Christophe Narbonne (@chris_narbonne), un des journalistes du mensuel, revient sur la situation.

Vous êtes journaliste chez Première, comment interprétez-vous la menace de la disparition du magazine ? Est-ce un problème de contenu ou autre chose ?

Christophe Narbonne: “C’est surtout un problème de publicité. Première est toujours leader sur son segment, avec plus de 100 000 lecteurs mensuels. Ce chiffre n’a pas trop bougé ces dernières années, tandis que celui de la pub, qui est un peu le nerf de la guerre, n’a fait que baisser.
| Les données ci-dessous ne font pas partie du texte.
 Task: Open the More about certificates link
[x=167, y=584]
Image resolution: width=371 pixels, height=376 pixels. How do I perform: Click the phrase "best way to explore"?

C’est un problème que connaissent la plupart des titres de presse.”

Par qui Première voit-il son existence menacée ?

C.N.: “Je vais répondre des banalités. Par la presse gratuite, par Internet, par les magazines et journaux généralistes… Tout le monde parle de cinéma aujourd’hui, que ce soit sur un mode cinéphilique ou people. Il est difficile d’exister fortement dans un tel environnement concurrentiel.”

Comment pensez-vous pouvoir vaincre l’opposition ?

C.N.: “En investissant dans le journal, ce qu’on attend du prochain repreneur. Il faut imposer une vision forte du cinéma, sur le fond et sur la forme. Des moyens, humains et structurels, sont nécessaires.”

Continuez-vous la publication comme si de rien n’était ?

C.N.: Il faut bien. On est payés pour ça.

Pensez-vous que cela à avoir avec son aspect culturel et particulièrement cinématographique ? Pensez-vous que d’autres magazines vont suivre ?

C.N.: “Je suis mal placé pour parler des autres cas, mais on entend que ça va mal partout.”

Avez-vous pensé à remanier totalement la structure du magazine pour le sauver ?

C.N.: “On n’en est plus là. Les nouvelles formules se sont succédées au fil des ans. Là, nous sommes victimes d’une décision unilatérale du groupe Lagardère.”

Y’a-t-il des racheteurs ?

C.N.: “Alain Kruger, ancien directeur de la rédaction dans les années 90, est en négociation avec Lagardère. D’autres sont aussi sur les rangs.”

Pensez-vous que cela peut déteindre sur le cinéma lui-même ?

C.N.: “La disparition de titres comme Première ou Studio CinéLive serait certainement préjudiciable à l’industrie qui n’aurait plus beaucoup de supports pour défendre ses films fragiles ou “difficiles” qui nécessitent une pédagogie et une analyse apportées par ces titres.”

Avant vous, d’autres journaux ont disparu comme France Soir, News Week et récemment La Tribune, pensez vous que ça va s’arrêter ou que la presse est réellement en danger ?

C.N.: On voit que la presse se porte mal. De grands titres comme Libération, Le Monde L’Obs’, L’Express ou Le Point préparent des plans sociaux ou en ont déjà exécuté… C’est un peu comme la sidérurgie il y a 30 ans: un secteur qui subit de plein fouet l’émergence de nouvelles technologies et de nouvelles habitudes de consommation. Il faut s’adapter, trouver des alternatives ou mourir.